Mr Levett was awarded for his “lighter than usual” crossbred lambs in WAMMCO’s hotly contested Producer of the Month competition in March.
Mr Levett entered a line of 543 Poll Dorset/Merino cross lambs from his family’s Tipperary Farm.
The crossbreds were 1kg lighter than usual at 22.6kg, but returned $183.82/head to win in the March contest. An impressive 98.71 per cent of the lambs in the draft achieved top ranking.
A bigger line of 886 Tipperary crossbred lambs last won the WAMMCO award for March 2007.
We are live. Tune in.
That mob of crossbreds was also finished on white lupin stubbles, with the 2007 draft weighing an average of 24.91kg/head and went under contract at $3.31/kg to return $82.40/head, with 76.3 per cent grading in the premium category. Freight costs from Walkaway to WAMMCO, at Katanning, were a factor in 2007 at around $6/head — more like $8 per head today.

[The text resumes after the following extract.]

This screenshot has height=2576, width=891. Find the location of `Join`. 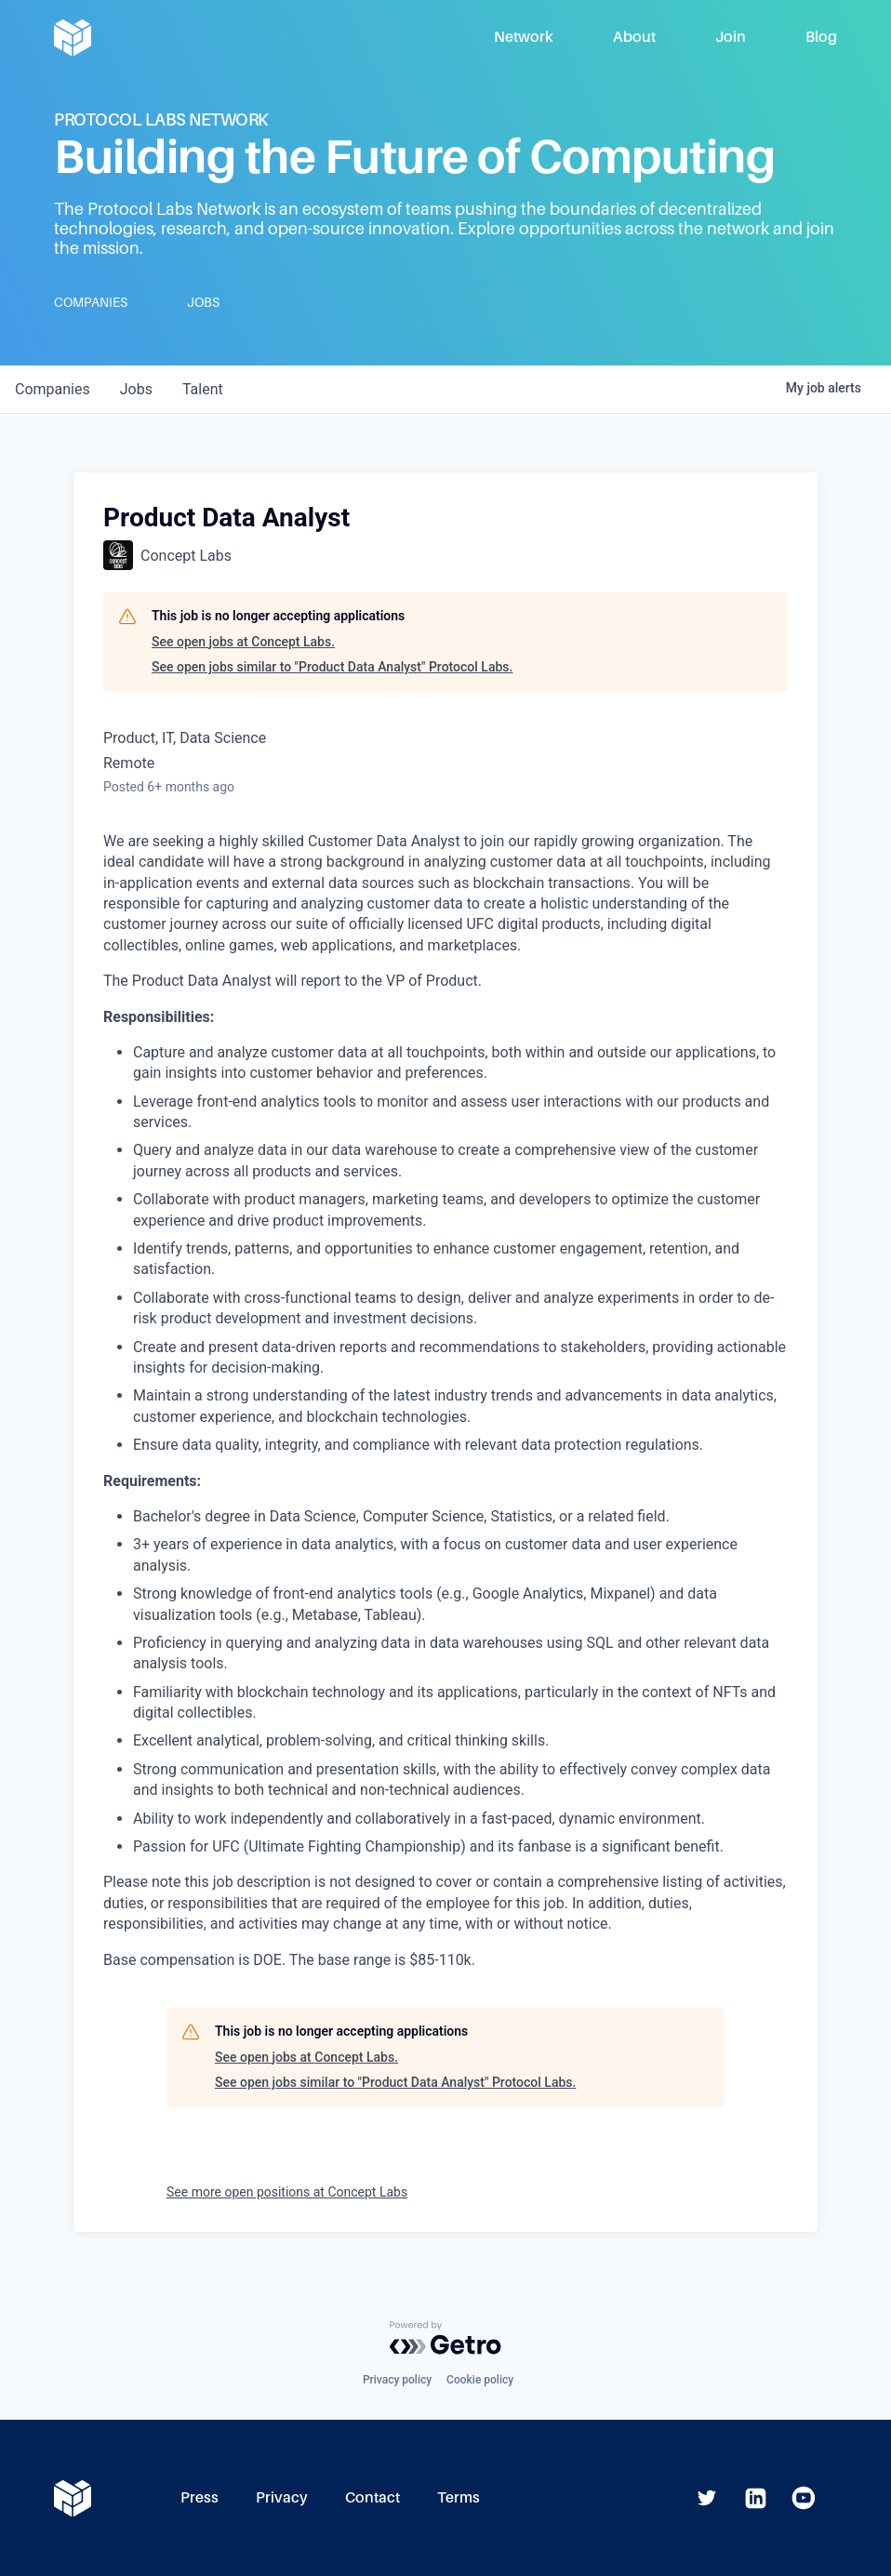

The lighter weight at turn-off in this year followed a tight season last year boosted by a white lupin stubble finish — in line with a farming plan set down in the mid-1990s.
“In fact, apart from regular genetic improvement within the stud and ewe flocks, and regular fine tuning to suit seasons and markets, the sheep and cropping operation has not changed much at all,” Mr Levett said.
His win was still sinking in as news of new Chinese tariffs on WA grain and other negative news hit the rural sector, just before a devastating coastal wind-storm displaced big tracts of newly seeded topsoil.
Mr Levett estimated his re-seeding bill covered about 1500ha.
He believes WA growers can appreciate the ongoing stability of their meat industry and moves, particularly by WAMMCO, to upgrade processing capacity to meet new market opportunities.
Mr Levett believes that as meat markets continue to respond to political and economic changes, both at home and overseas, assets such as WAMMCO’s new mutton boning room at Katanning would be increasingly paying their way.
From a WAMMCO standpoint, producers were more dependent today on their exporters and processors for feedback that enabled them to identify market and product changes and opportunities.
“We are looking forward to the new data flow from WAMMCO’s DEXA recording system and are already gearing to use electronic tags and other devices to streamline our management,” Mr Levett said.
He runs the Tipperary enterprise with his wife Kristy, their daughter Blaise, eight, and son Callum, six, with a part-time farm hand and help from his parents, Derek and Sheryl Levett.
“We had been sourcing Poll Dorset rams over many years, but it got serious in 1997 when we formed the Tipperary Poll Dorset stud,” Mr Levett said. “We have since worked with performance studs from NSW, Victoria, WA, and Tasmania.”
More recently Mr Levett paid $25,000 to Ulandi Park, of South Australia, for their top ram 137-17.
Last year, Mr Levett moved to consolidate Tipperary’s breeding base with the purchase of the Woodgrove stud, at Northampton. This boosted the supply of replacement rams for the 6000-ewe, mainly Merino, commercial breeding flock, but also lifted the stud Poll Dorset ewe base to more than 800.